Written exercise
Return every line of the records below word for word, leaving out the pictures.

Rows
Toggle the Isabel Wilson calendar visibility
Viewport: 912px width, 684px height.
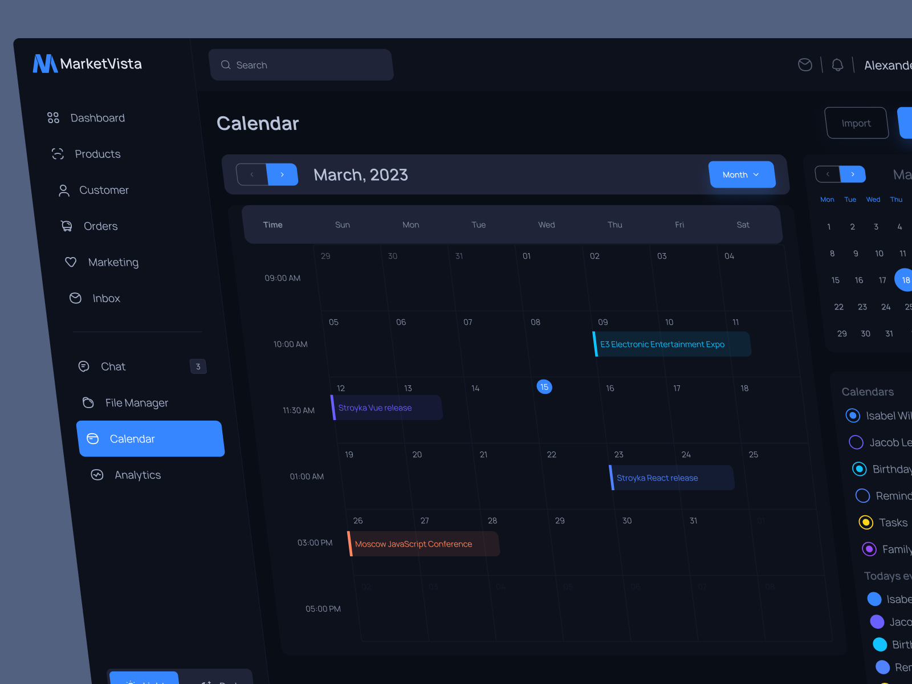pos(853,416)
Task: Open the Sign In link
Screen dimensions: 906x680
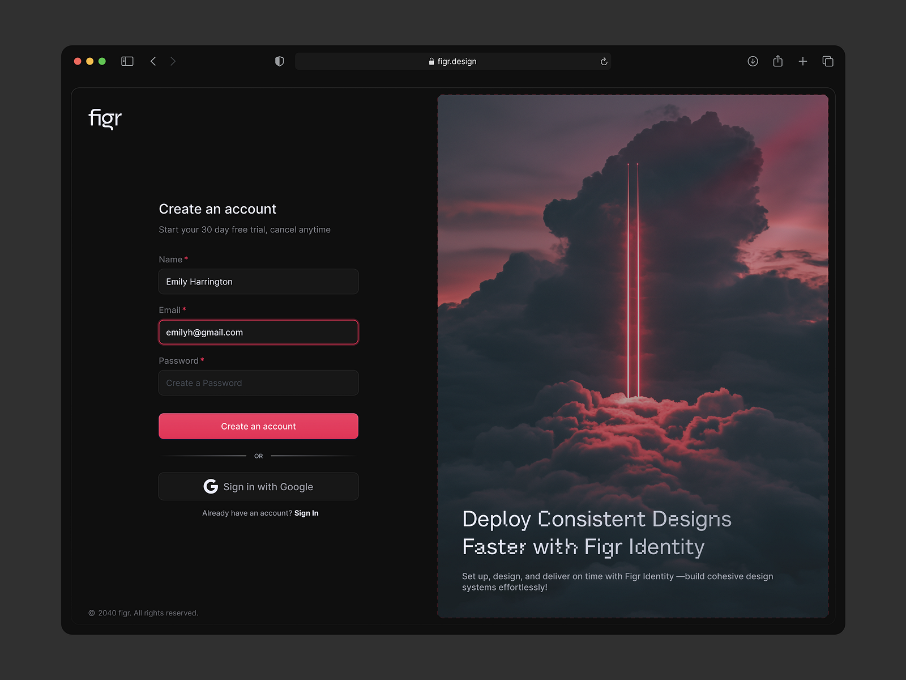Action: (306, 513)
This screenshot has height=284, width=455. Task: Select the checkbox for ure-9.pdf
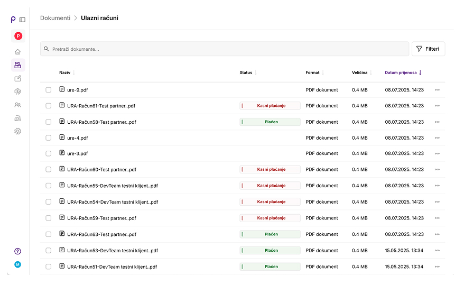pyautogui.click(x=49, y=90)
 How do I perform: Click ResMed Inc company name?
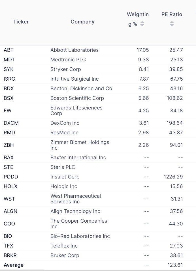(x=64, y=133)
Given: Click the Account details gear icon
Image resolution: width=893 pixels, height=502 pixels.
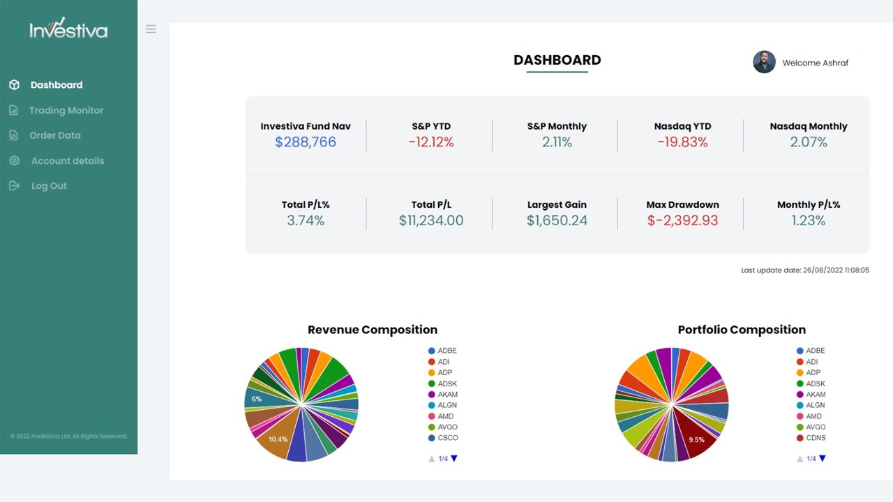Looking at the screenshot, I should [x=14, y=160].
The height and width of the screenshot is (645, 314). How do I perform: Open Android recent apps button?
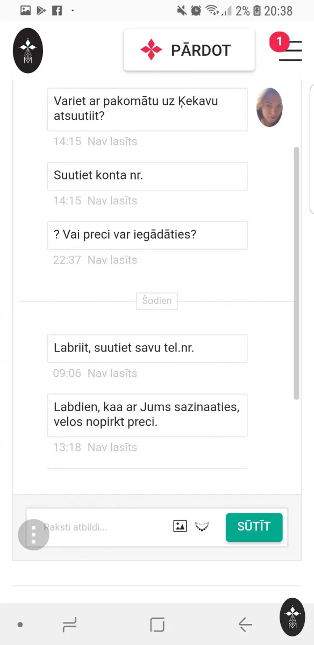point(69,625)
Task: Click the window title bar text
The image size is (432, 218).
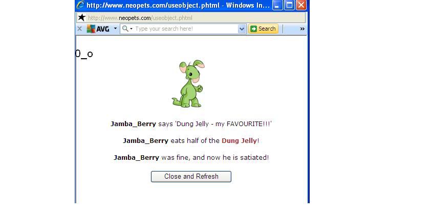Action: click(178, 5)
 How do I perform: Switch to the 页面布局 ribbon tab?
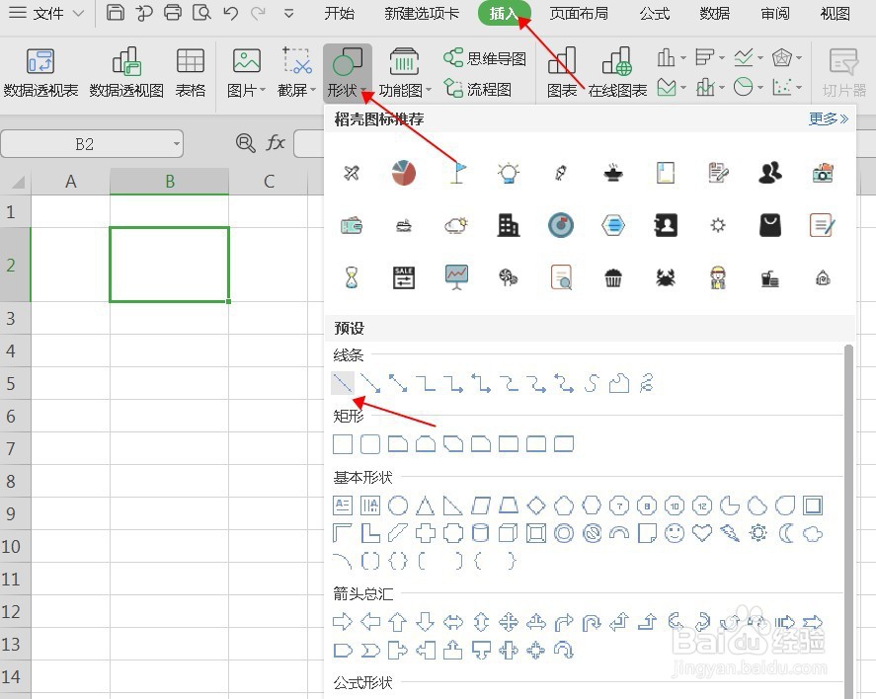[579, 14]
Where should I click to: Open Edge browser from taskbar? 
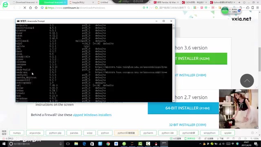coord(84,144)
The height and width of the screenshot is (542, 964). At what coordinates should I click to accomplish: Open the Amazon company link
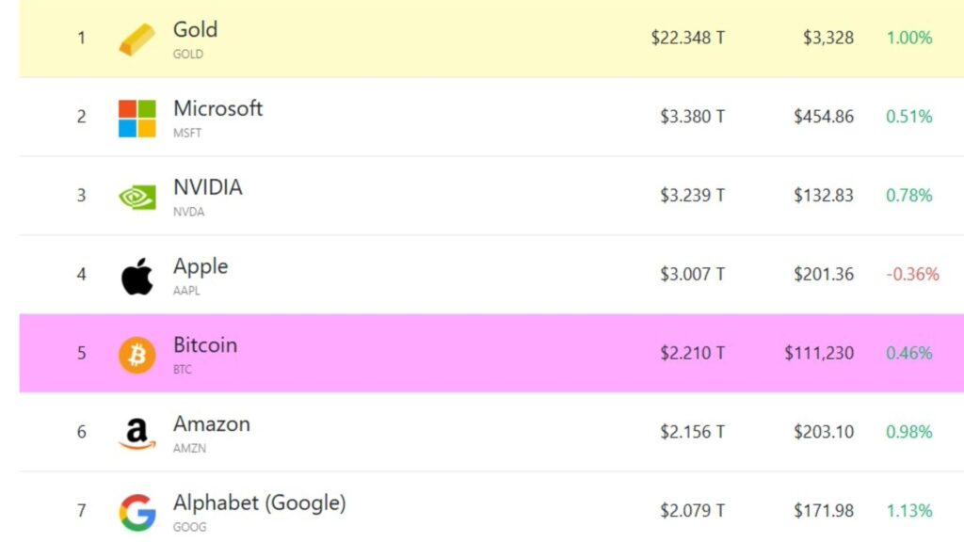click(x=212, y=424)
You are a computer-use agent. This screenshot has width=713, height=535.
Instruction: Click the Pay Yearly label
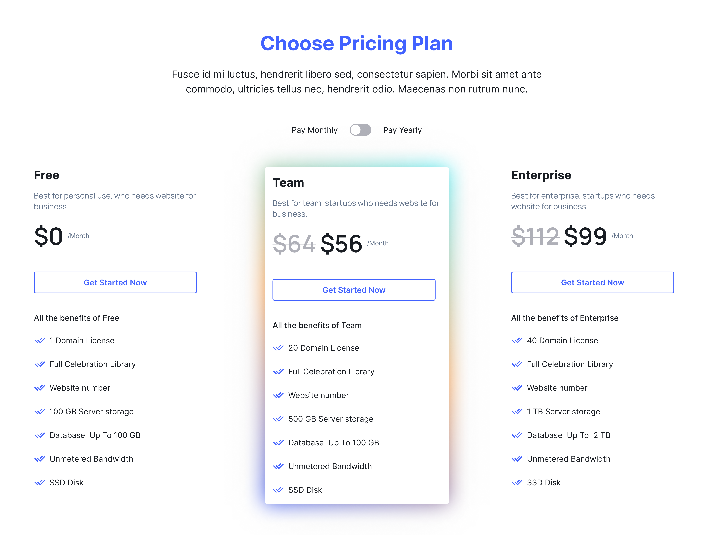click(x=402, y=130)
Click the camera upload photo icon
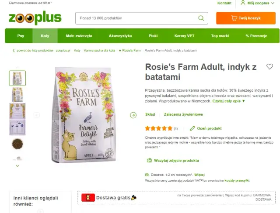 150,161
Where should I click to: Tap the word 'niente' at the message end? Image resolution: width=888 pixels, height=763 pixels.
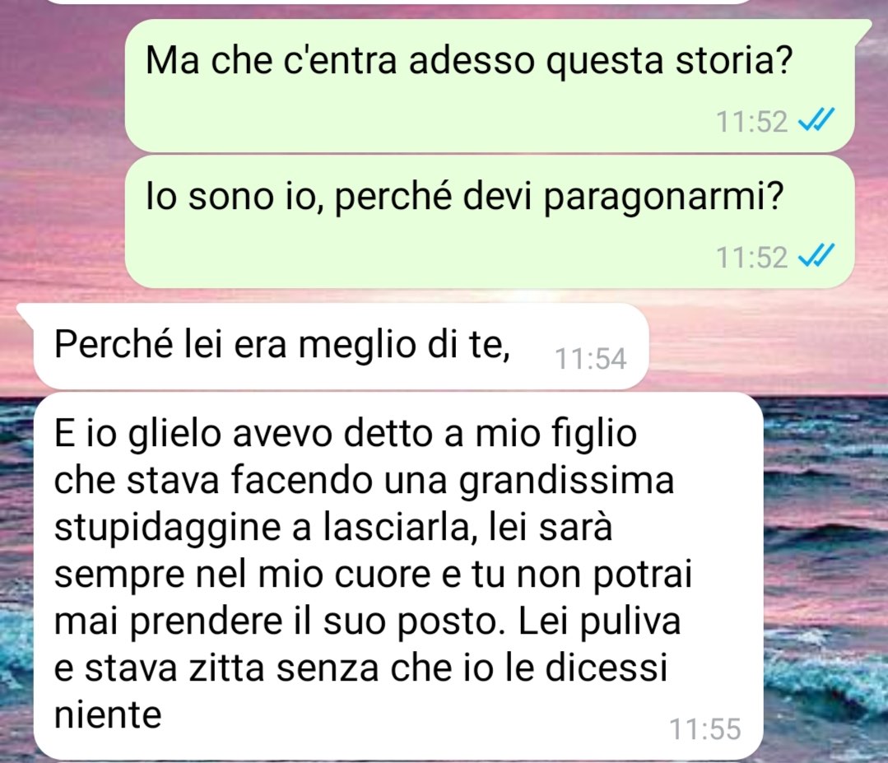108,715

Response to the exercise
Toggle the Isabel Wilson calendar visibility
Viewport: 912px width, 684px height.
pos(853,416)
Task: Open the Sign In link
Screen dimensions: 906x680
Action: (306, 513)
This screenshot has height=284, width=455. Task: Select the checkbox for ure-9.pdf
pyautogui.click(x=49, y=90)
 How do I perform: Click ResMed Inc company name?
(x=64, y=133)
Given: Click the Account details gear icon
Image resolution: width=893 pixels, height=502 pixels.
Looking at the screenshot, I should [x=14, y=160].
The height and width of the screenshot is (645, 314). How do I perform: Open Android recent apps button?
point(69,625)
Task: Click the window title bar text
The image size is (432, 218).
Action: click(178, 5)
 How do I perform: Switch to the 页面布局 ribbon tab?
[579, 14]
Where should I click to: Open Edge browser from taskbar? 
coord(84,144)
The height and width of the screenshot is (542, 964). At what coordinates should I click to accomplish: Open the Amazon company link
click(x=212, y=424)
You are a computer-use agent. This screenshot has width=713, height=535.
Instruction: Click the Pay Yearly label
click(x=402, y=130)
Click the camera upload photo icon
 150,161
Where should I click to: Tap the word 'niente' at the message end? Image resolution: width=888 pixels, height=763 pixels.
108,715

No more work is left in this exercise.